Technology will play its part, and between robots, space-age materials and – seriously – fake shrubbery, we’ve rounded up five ways technology could help mitigate climate change’s worst effects.

Climate change technology: Robots

“Our company is called BioCarbon engineering, and we’re going to plant one billion trees per year.” That’s BioCarbon’s CEO Lauren Fletcher, whose simple mission statement belies a rather more complex reality.planting_forests

Deforestation is responsible for clearing trees covering an area equivalent to Panama every year, and apart from the loss of valuable wildlife habitat, the loss of trees and their valuable work absorbing carbon dioxide helps drive global warming. Deforestation is happening on an “industrial scale”, according to BioCarbon’s Susan Graham, and can only be countered with “industrial scale reforestation.”

BioCarbon’s solution is quad-copter drones. The automated aviators will fly over land to be reforested, producing 3D maps to assess an area’s suitability for tree planting. Then – the clever bit – the drones will use a canister of pressurised air (think a very lightweight paintball gun) to fire a pellet containing a germinated seed and a sac of nutrient-rich gel into the ground. The advantage is a numerical one – a fleet of drones could be capable of planting up to 36,000 trees per day according to BioCarbon. The company won a £20,000 grant from the Skoll Centre for Social Entrepreneurship in 2015.

NASA is also launching drones, this time in the name of research. Its huge Global Hawk UAV (unmanned aerial vehicle) has a wingspan of 35 metres, a range of 11,000 miles and can fly for up to 30 hours. It operates at altitudes up to 65,000 feet, making it perfect for weather and climate research. Global Hawk isn’t the maddest thing in NASA’s arsenal, though: the concept Helios Prototype drone, powered by 10 solar driven electric motors, was designed to fly at nearly 100,000 feet for at least 24 hours, again in the name of performing high-altitude atmospheric research tasks. Alas, the Helios was less successful: the program was shelved in 2003 after a dramatic crash.

“NASA is also launching drones in the name of research. Its huge Global Hawk UAV has a wingspan of 35 metres, a range of 11,000 miles and can fly for up to 30 hours.”
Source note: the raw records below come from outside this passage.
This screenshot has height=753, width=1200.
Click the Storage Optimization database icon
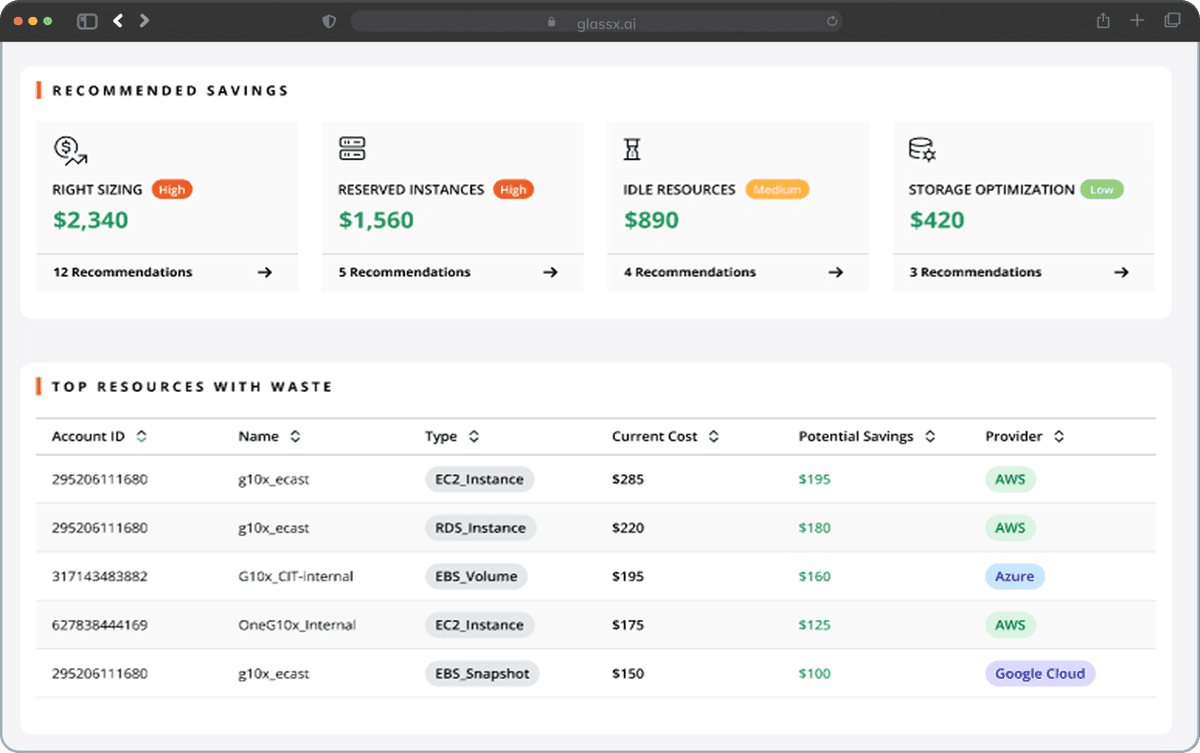click(x=921, y=150)
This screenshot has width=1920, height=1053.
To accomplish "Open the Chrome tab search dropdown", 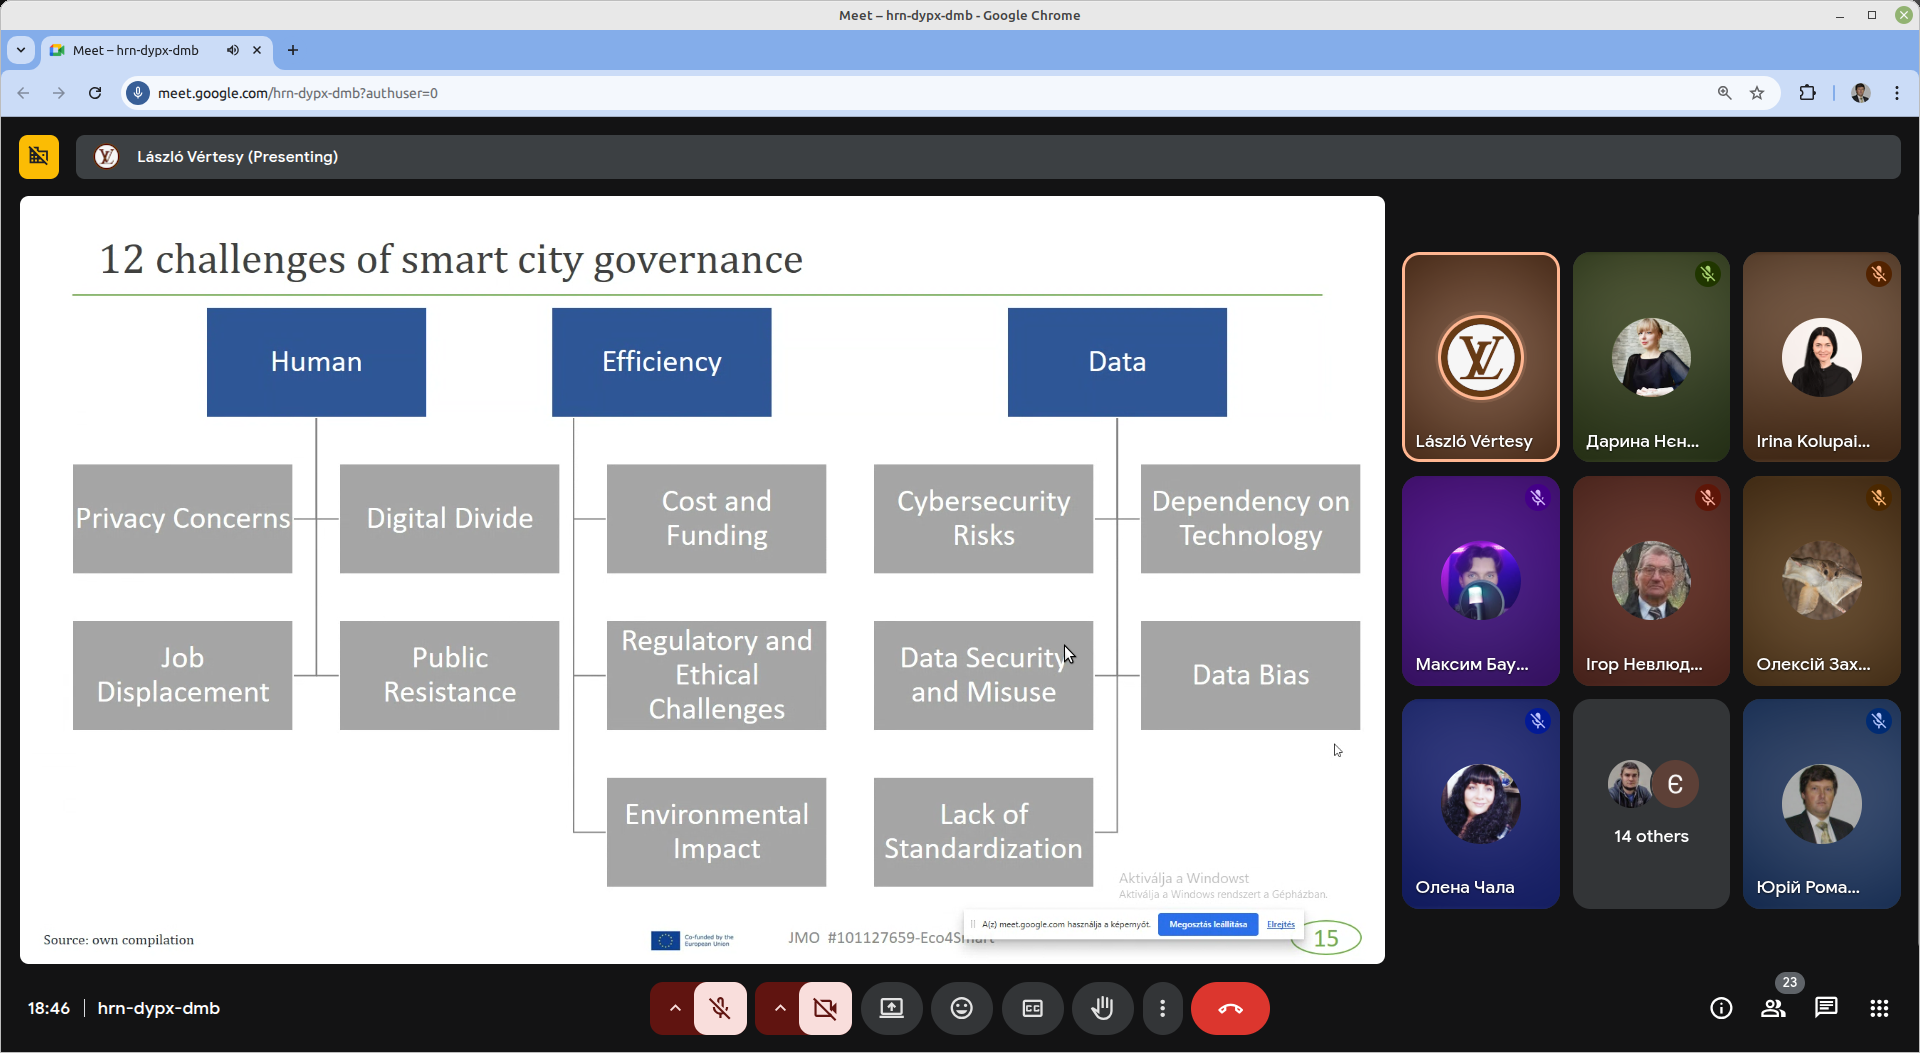I will point(20,50).
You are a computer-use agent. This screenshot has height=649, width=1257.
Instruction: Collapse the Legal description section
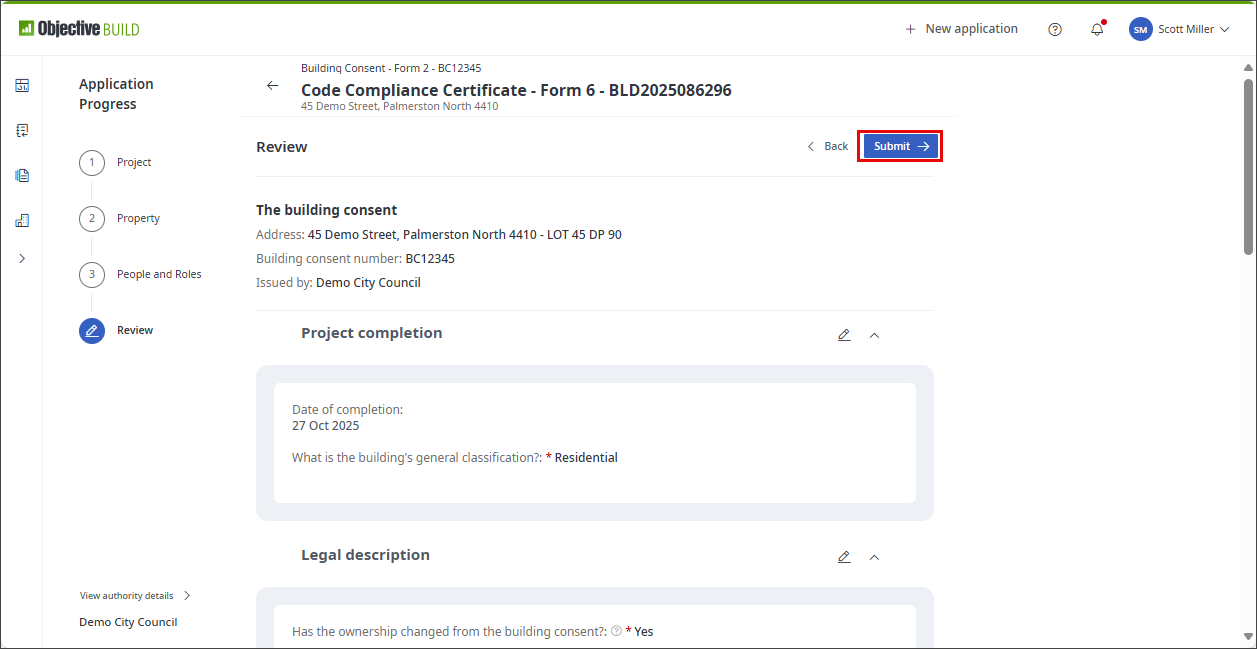874,557
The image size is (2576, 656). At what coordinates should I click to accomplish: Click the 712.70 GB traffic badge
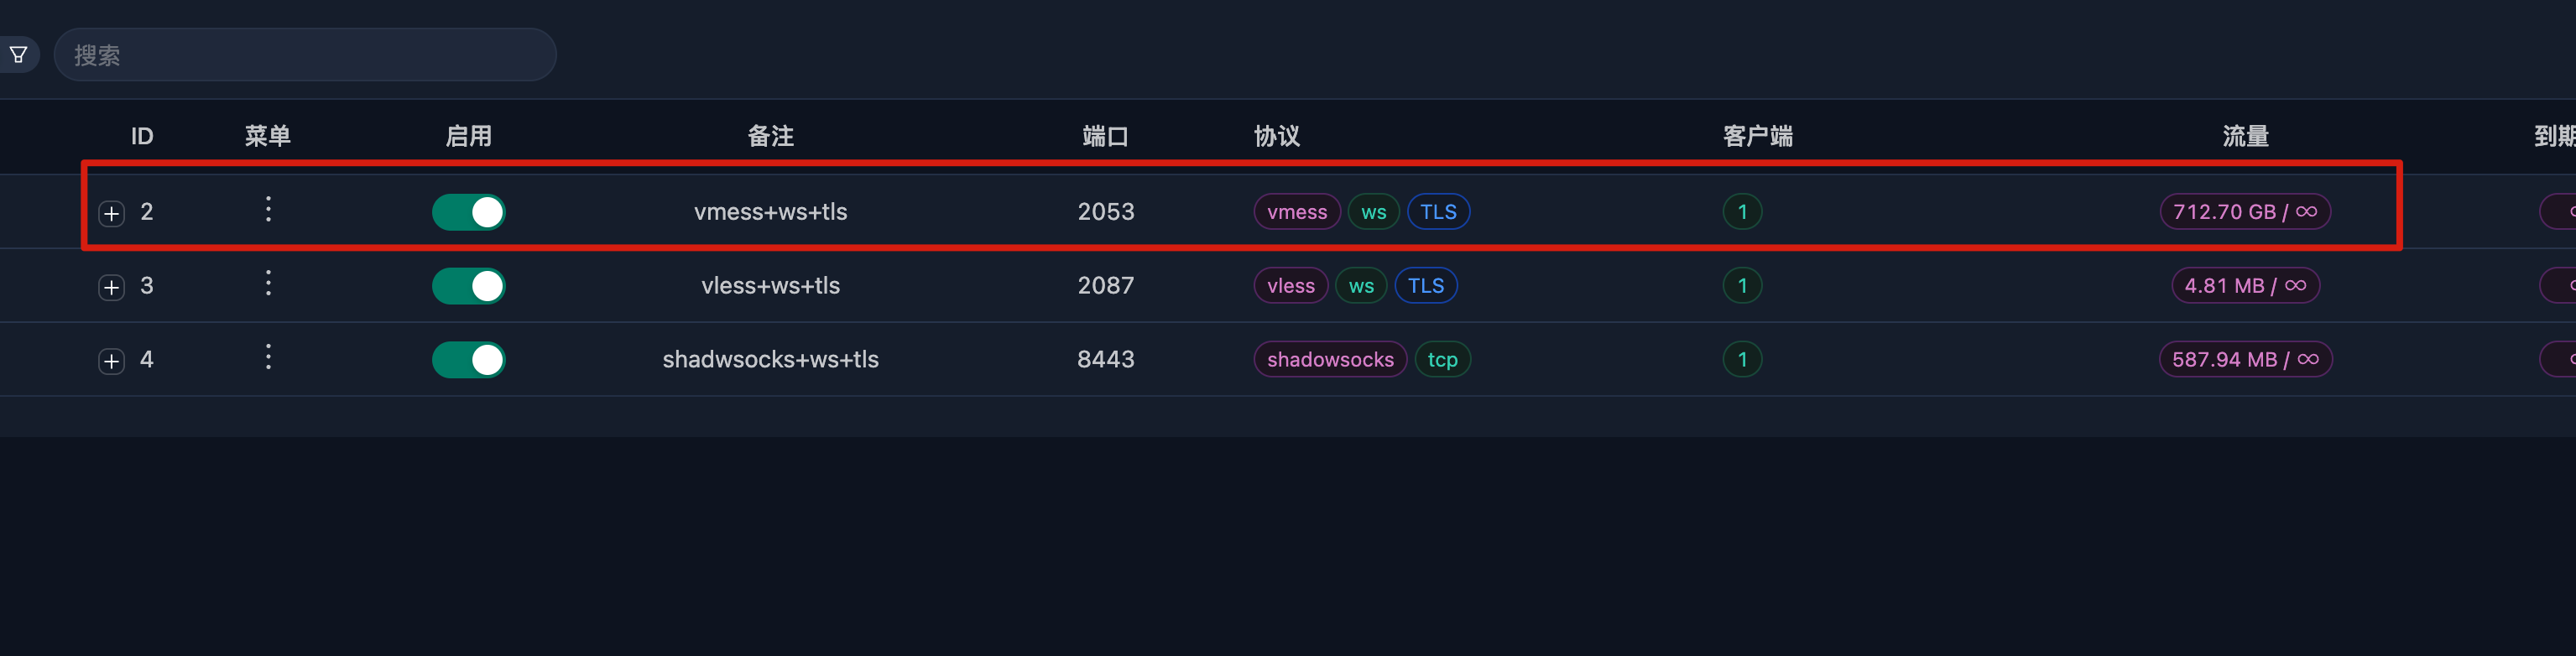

Robots won’t just be buzzing around over our heads, though. Take the National Oceanography Centre’s Autosub project. Autosub is an AUV (autonomous underwater vehicle, not to be confused with the inconveniently similar unmanned aerial vehicle) that loves to explore. In 2005, Autosub 2 swam for nearly 30km beneath the Fimbul Ice Shelf in the name of measuring the impact global warming is having on the underside of Antarctic ice.

Three days later, it was gone: a systems failure saw it consigned to the icy depths forever. Still, the Autosub programme has gone from strength to strength: Autosub 6000 can dive up to 6,000 metres below sea level. Its range is 1,000km and, like its lonely predecessor, it’s going to work as an under-ice specialist. The latest Autosub, the LR, will be capable of plodding along underwater at a stately 1.4 metres per second for up to six months at a time, and at depths of up to 6,000 metres.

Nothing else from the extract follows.